== Provided data ==

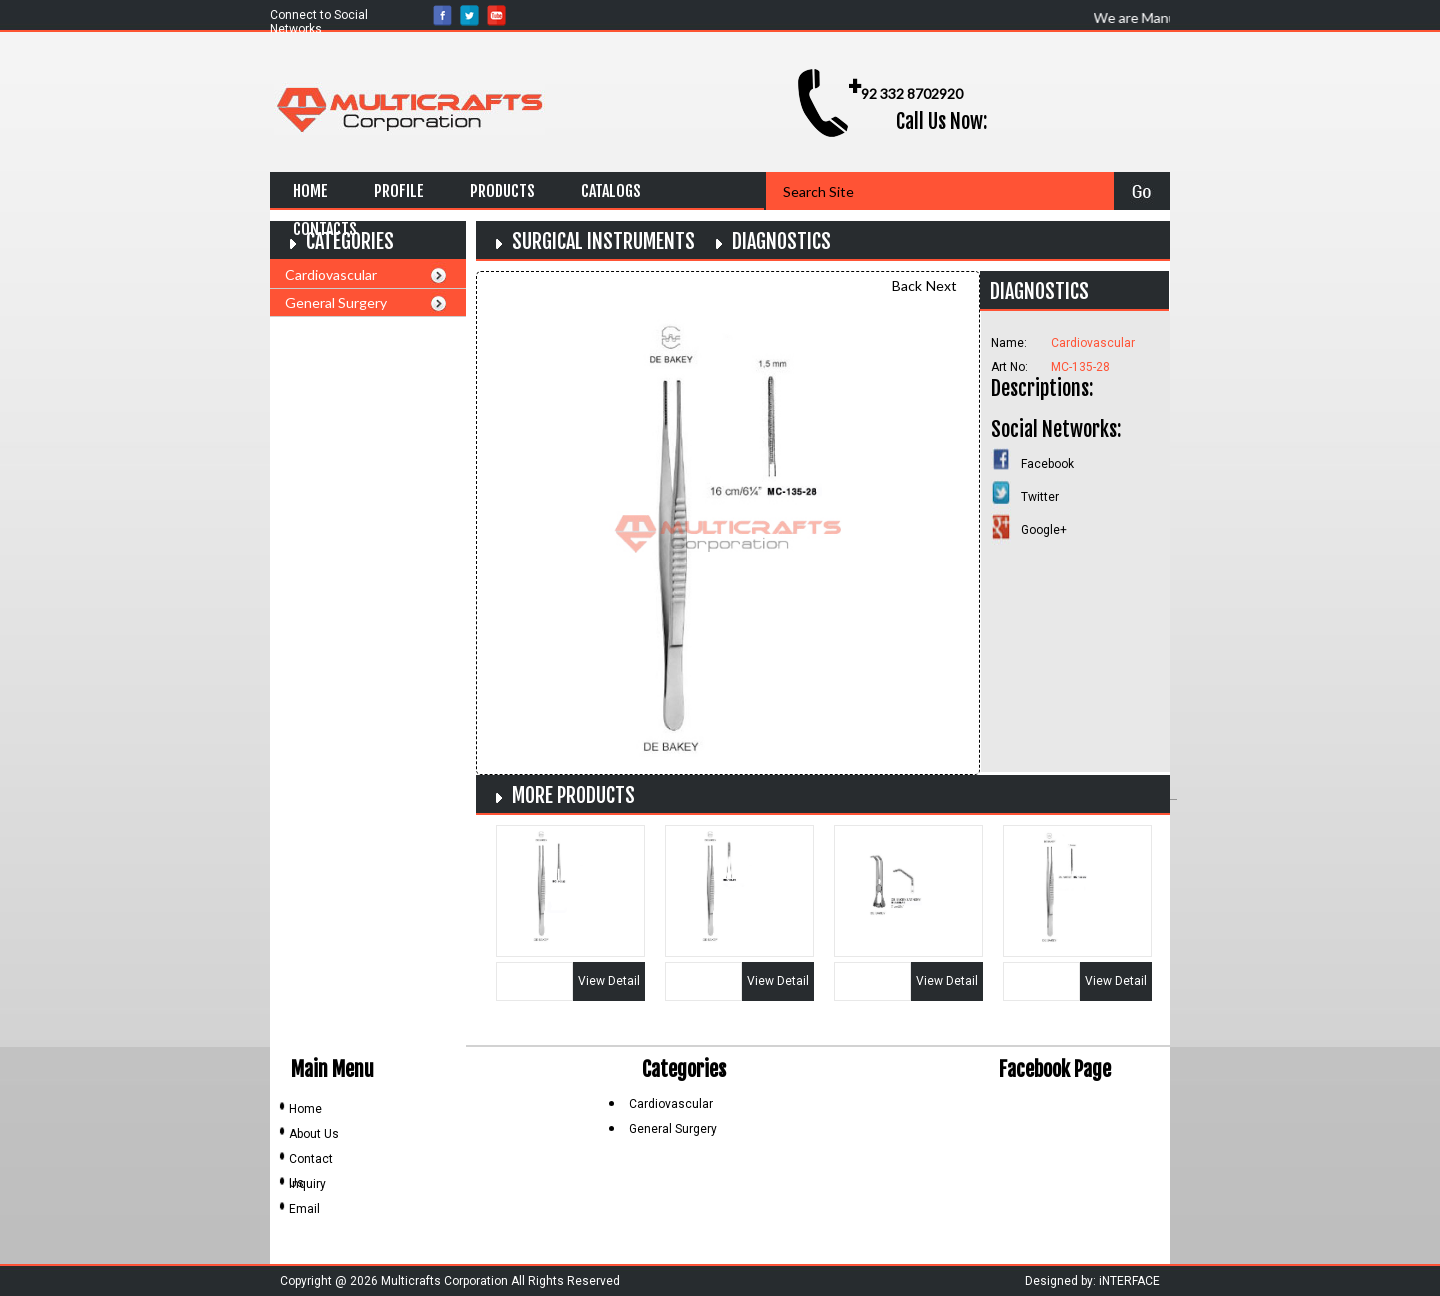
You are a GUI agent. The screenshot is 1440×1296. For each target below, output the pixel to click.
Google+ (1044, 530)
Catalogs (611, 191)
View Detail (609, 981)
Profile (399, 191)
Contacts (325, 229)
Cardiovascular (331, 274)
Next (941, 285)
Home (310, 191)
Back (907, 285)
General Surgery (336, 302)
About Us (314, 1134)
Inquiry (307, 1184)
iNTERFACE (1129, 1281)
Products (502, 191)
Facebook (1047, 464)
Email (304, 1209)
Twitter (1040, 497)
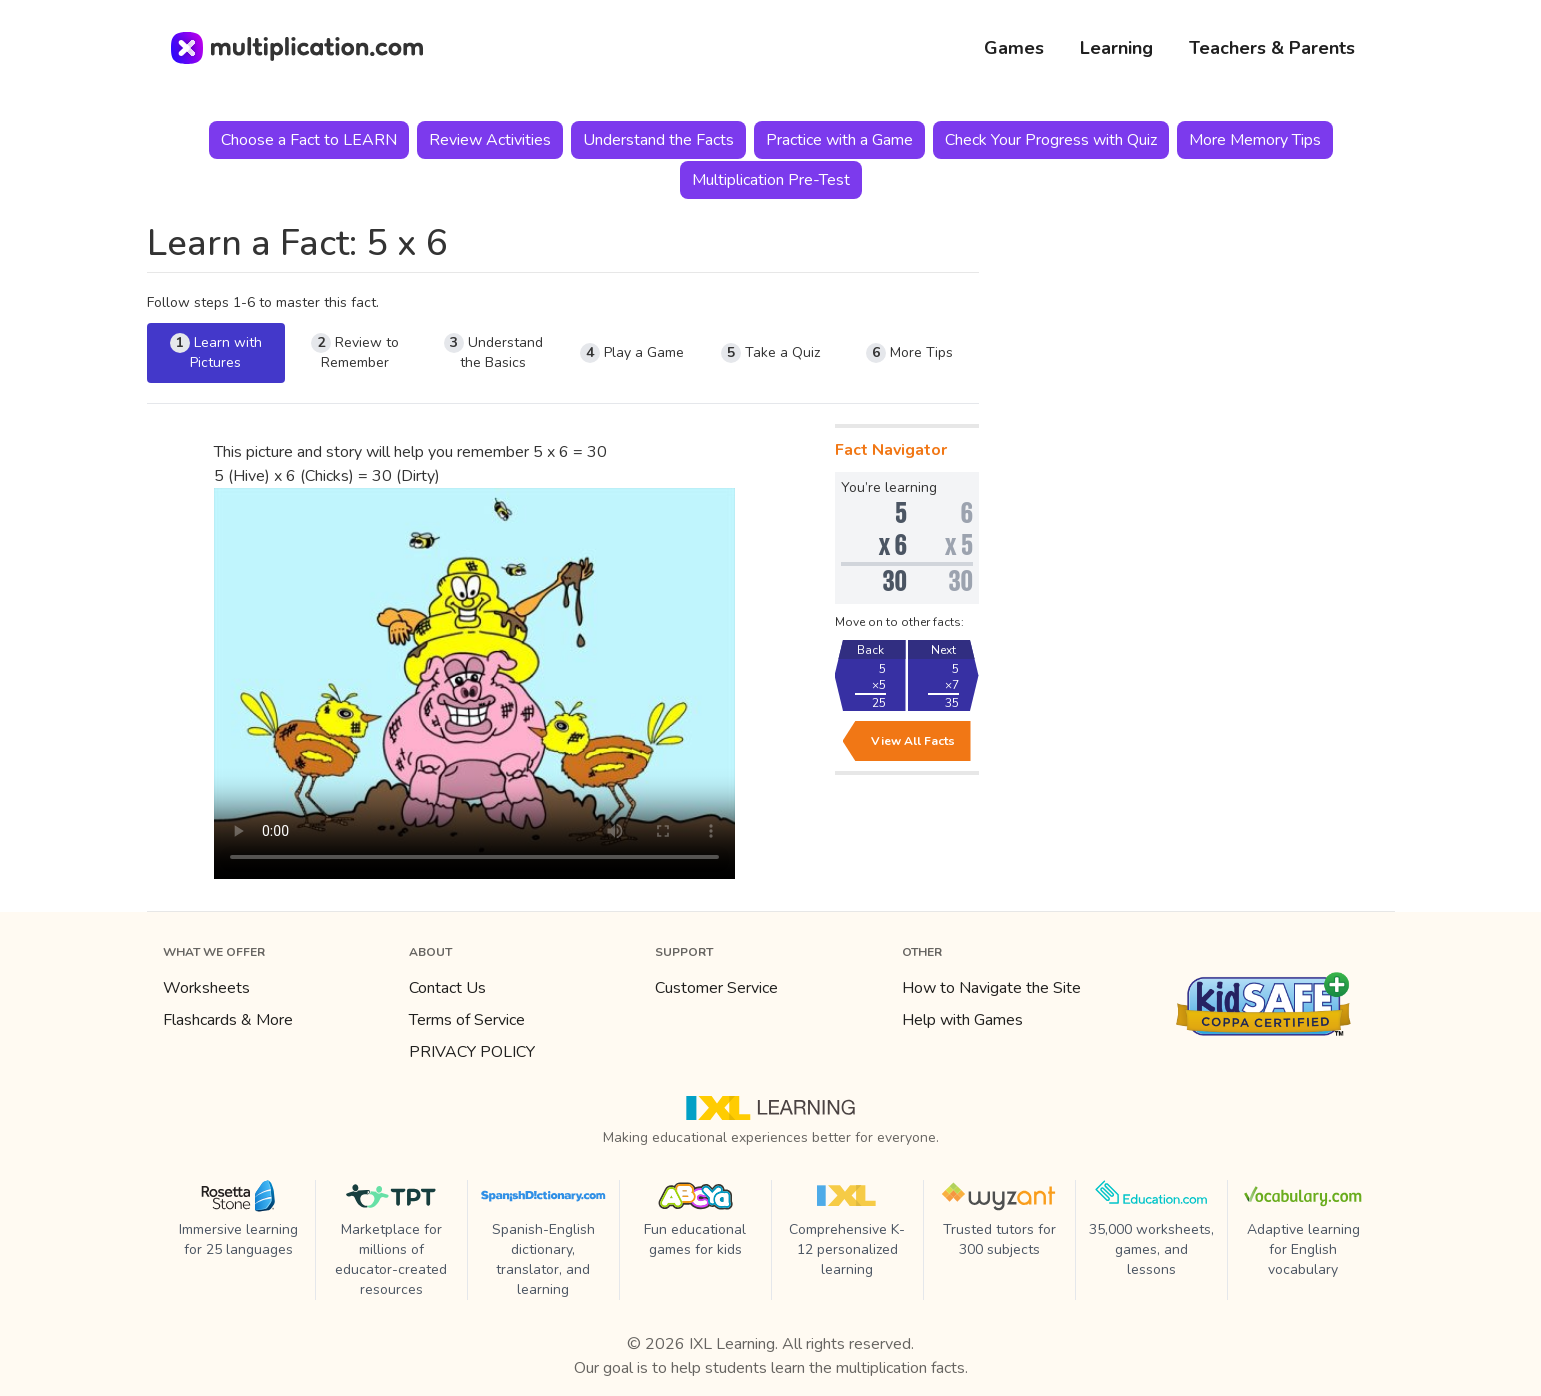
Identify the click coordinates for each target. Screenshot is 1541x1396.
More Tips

===
== Provided data ==

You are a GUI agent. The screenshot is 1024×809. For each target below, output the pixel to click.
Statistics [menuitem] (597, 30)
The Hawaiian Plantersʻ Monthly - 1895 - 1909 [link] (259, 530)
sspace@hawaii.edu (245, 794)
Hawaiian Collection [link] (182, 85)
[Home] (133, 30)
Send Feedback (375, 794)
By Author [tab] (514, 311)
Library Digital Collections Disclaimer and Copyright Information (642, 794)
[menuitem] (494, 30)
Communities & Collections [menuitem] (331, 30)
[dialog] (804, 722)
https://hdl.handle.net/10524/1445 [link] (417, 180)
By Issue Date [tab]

===
== Provided data ==

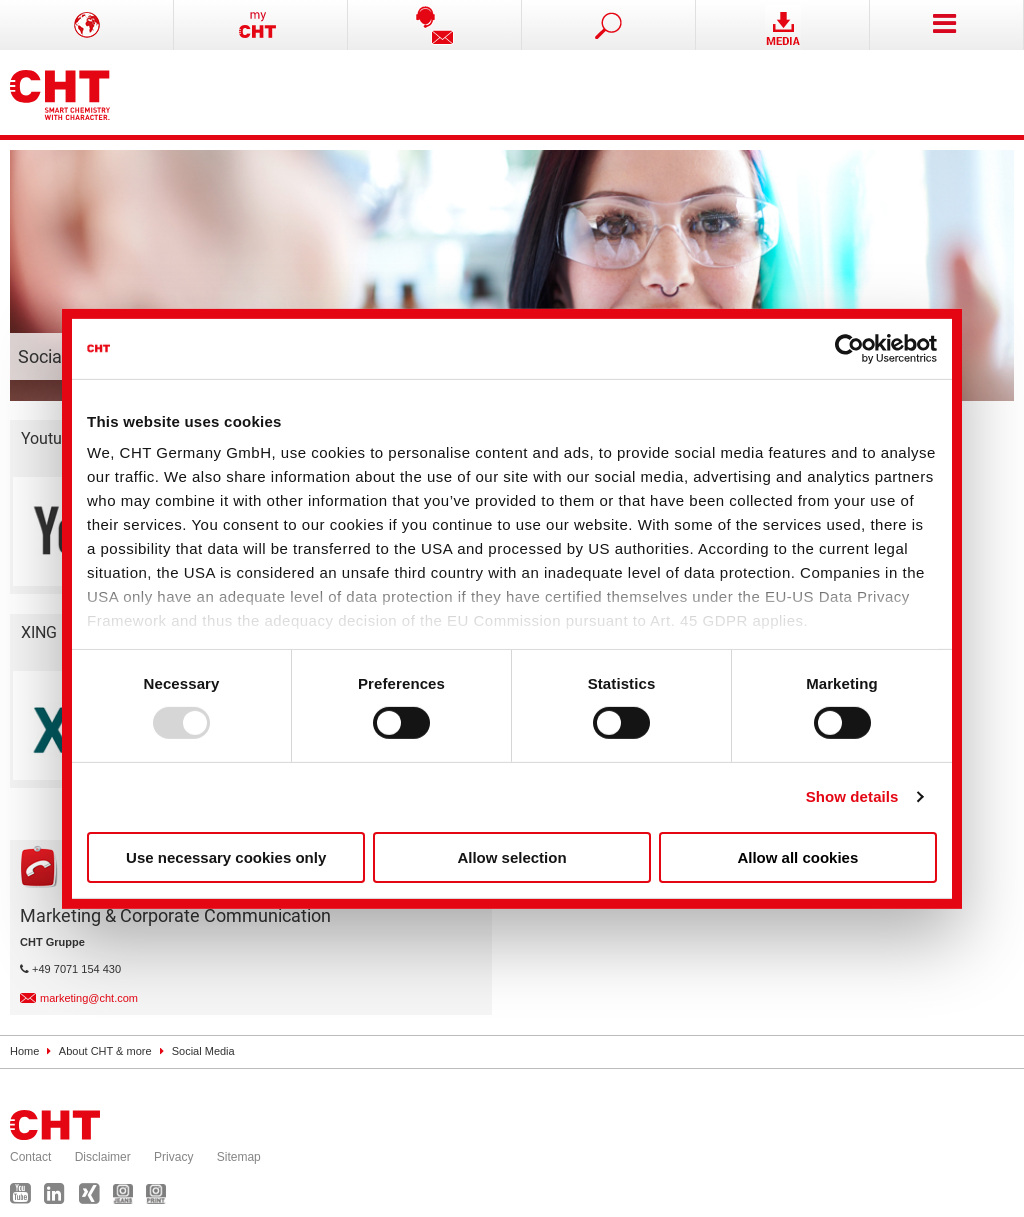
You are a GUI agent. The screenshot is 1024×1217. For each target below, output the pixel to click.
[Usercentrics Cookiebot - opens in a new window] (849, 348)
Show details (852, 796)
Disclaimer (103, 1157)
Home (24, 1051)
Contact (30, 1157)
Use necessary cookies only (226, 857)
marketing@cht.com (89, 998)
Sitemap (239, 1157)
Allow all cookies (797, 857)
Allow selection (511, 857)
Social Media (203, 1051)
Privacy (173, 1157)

===

Convert the lines between the one holding "Contact (30, 1157)" and the one holding "Privacy (173, 1157)", inclusive, into a Markdown table with the columns "No." and "Entry", where "No." numbers each line and "Entry" holds the line. Leave out any blank lines.

| No. | Entry |
|---|---|
| 1 | Contact (30, 1157) |
| 2 | Use necessary cookies only (226, 857) |
| 3 | marketing@cht.com (89, 998) |
| 4 | Sitemap (239, 1157) |
| 5 | Allow all cookies (797, 857) |
| 6 | Allow selection (511, 857) |
| 7 | Social Media (203, 1051) |
| 8 | Privacy (173, 1157) |